376. Testing for Cytomegalovirus Viremia in People with HIV/AIDS- An Opportunity for Diagnostic Stewardship

Abstract

Abstract Background Guidelines recommend against testing for cytomegalovirus (CMV) viremia as a screening tool for CMV end-organ disease (EOD) in people with HIV/AIDS (PWHA) due to low positive predictive value. Additionally, a negative result does not exclude EOD. In this study, we aim to assess the clinical utility of plasma CMV quantitative PCR (qPCR) for the diagnosis of CMV EOD and to determine if positive results lead to further testing for EOD or earlier initiation of anti-CMV therapy. Methods We retrospectively identified PWHA who had a plasma CMV qPCR result or who were diagnosed with CMV EOD between 2014-2021. qPCR results that were undetectable or less than the minimum quantifiable value (300 IU/mL) were considered negative and results >300 IU/mL were considered positive.
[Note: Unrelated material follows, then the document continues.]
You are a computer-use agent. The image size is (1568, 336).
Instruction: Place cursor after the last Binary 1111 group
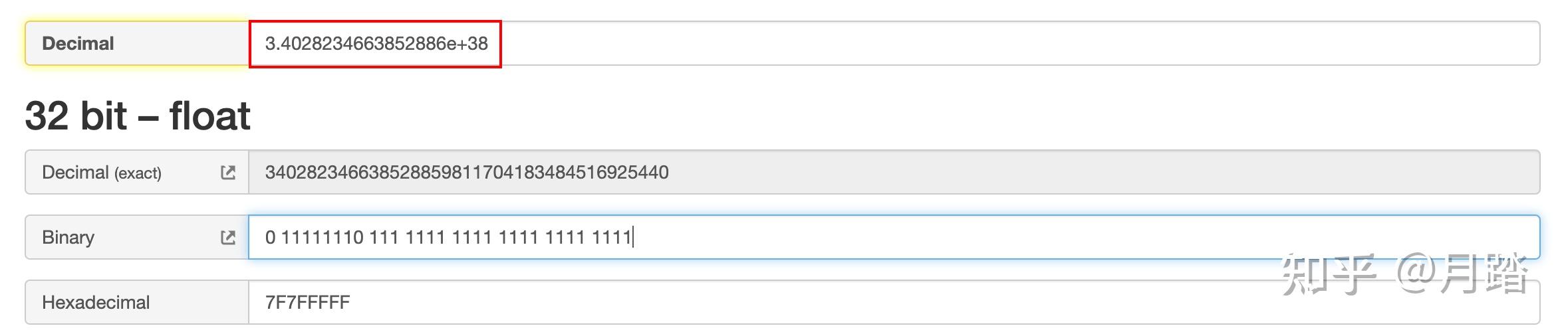pos(632,238)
EOD was confirmed via tissue biopsy, ophthalmic exam, or cerebrospinal fluid analysis. We compared CMV qPCR results for participants with proven EOD and those without proven EOD. For participants diagnosed with CMV EOD, we evaluated if a positive qPCR prompted further workup for EOD diagnosis or triggered anti-CMV therapy. Results We identified 138 PWHA with a CMV qPCR result and 17 PWHA with CMV EOD. Participant characteristics are shown in Table 1. Among participants with a qPCR result, 27 (19.6%) were positive; 13 (9.42%) of those with a qPCR results had EOD. 4 participants with EOD did not have qPCR. Participants with a positive qPCR were 4.55 (95% CI 2.63-7.90) times more likely to have EOD than those with a negative result. Table 2 shows qPCR results among participants with and without EOD. Table 3 shows the performance of qPCR for the diagnosis of EOD. 9 (69.2%) of 13 participants with EOD had a positive qPCR. 7 of them were diagnosed with EOD and started on treatment before the qPCR resulted. In 1 case, the qPCR resulted as positive on the same day ophthalmology diagnosed CMV retinitis. In only 1 case did a positive qPCR result and initiation of therapy precede the diagnosis of EOD. Conclusion Contrary to guidelines, clinicians often order plasma CMV qPCR on PWHA. Although PWHA who have CMV EOD are more likely to a have a positive qPCR than those without EOD, our data confirm CMV qPCR should not be used as a screening tool for EOD. Instead, clinical assessment should guide diagnostic investigation. Disclosures All Authors: No reported disclosures.